The LoRA has some effect, but this isn’t pixel art. It’s just a grid-like noise pattern over the whole image. Pixel edges aren’t sharp, colors aren’t reduced. Just degradation. The LoRA was built for Turbo and doesn’t transfer well to the base model.
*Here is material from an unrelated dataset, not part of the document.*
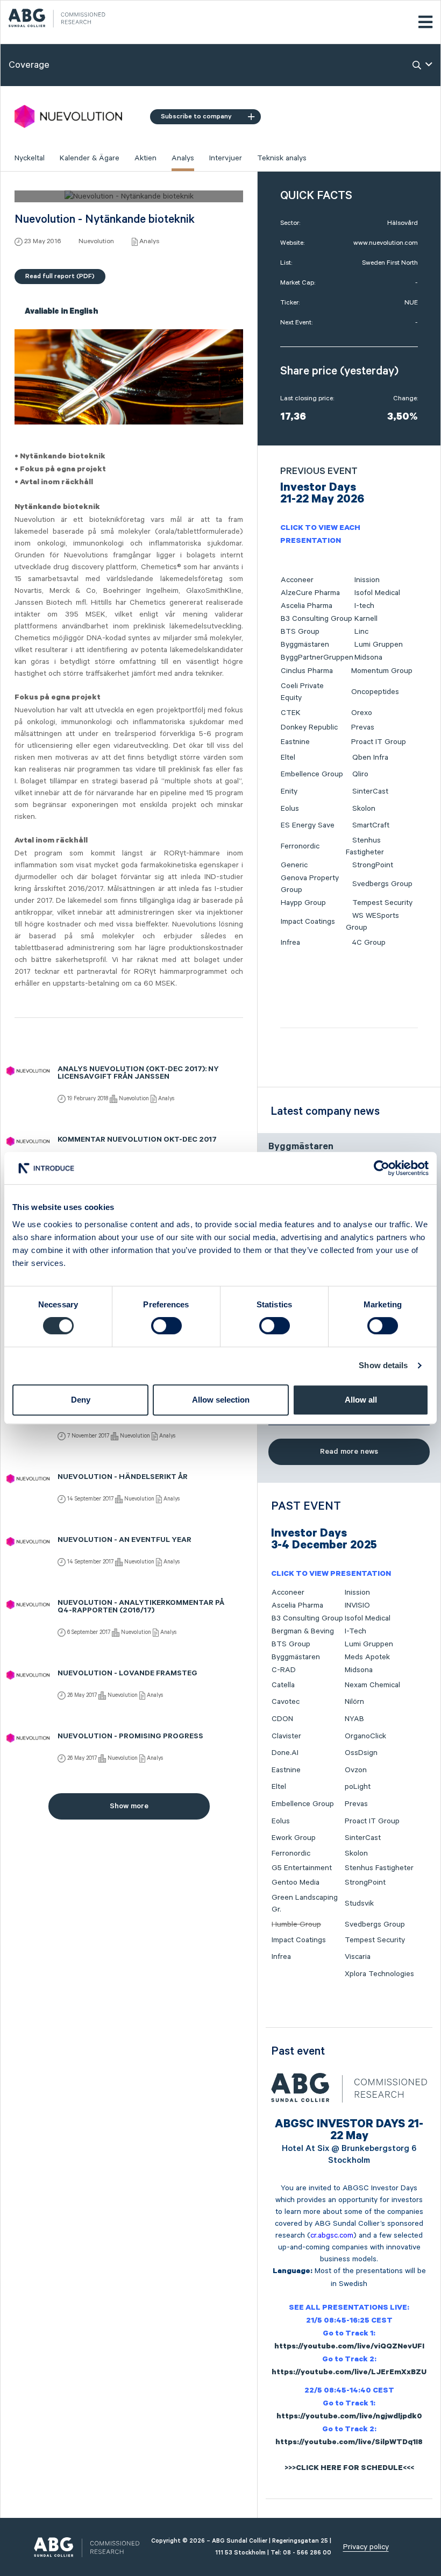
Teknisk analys (282, 158)
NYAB (354, 1719)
Processing time was 520 seconds (8 min 40 sec). This quality after that wait is unacceptable.
Comparison
| Illustrious i2i | Z-Image Turbo i2i | Z-Image Base i2i | |
|---|---|---|---|
| Processing Time | 1:30 | 75s | 520s |
| Memory | 6.5GB | ~20GB | ~20GB |
| Inference Steps | 25 | 8 | 30 |
| LoRA at denoise 0.6 | Works | No effect | Responds but only degradation |
| LoRA Loader | Standard node | Custom loader required | Standard node |
Every route failed.
| Route | Result |
|---|---|
| Turbo i2i + LoRA | LoRA has no effect at low denoise. Works at denoise 1.0 but source image is lost |
| Base model i2i + LoRA | LoRA responds but output is degradation, not pixel art. 520s for this |
| Turbo txt2i + LoRA | Produces pixel art, but isn’t i2i (image conversion), so different use case |
Z-Image i2i pixel art conversion isn’t practical right now. The conclusion from Testing Pixel Art Conversion with Qwen Image Edit stands: Illustrious i2i + pixel-art-xl LoRA (denoise 0.6, 1:30, 6.5GB) remains the best option.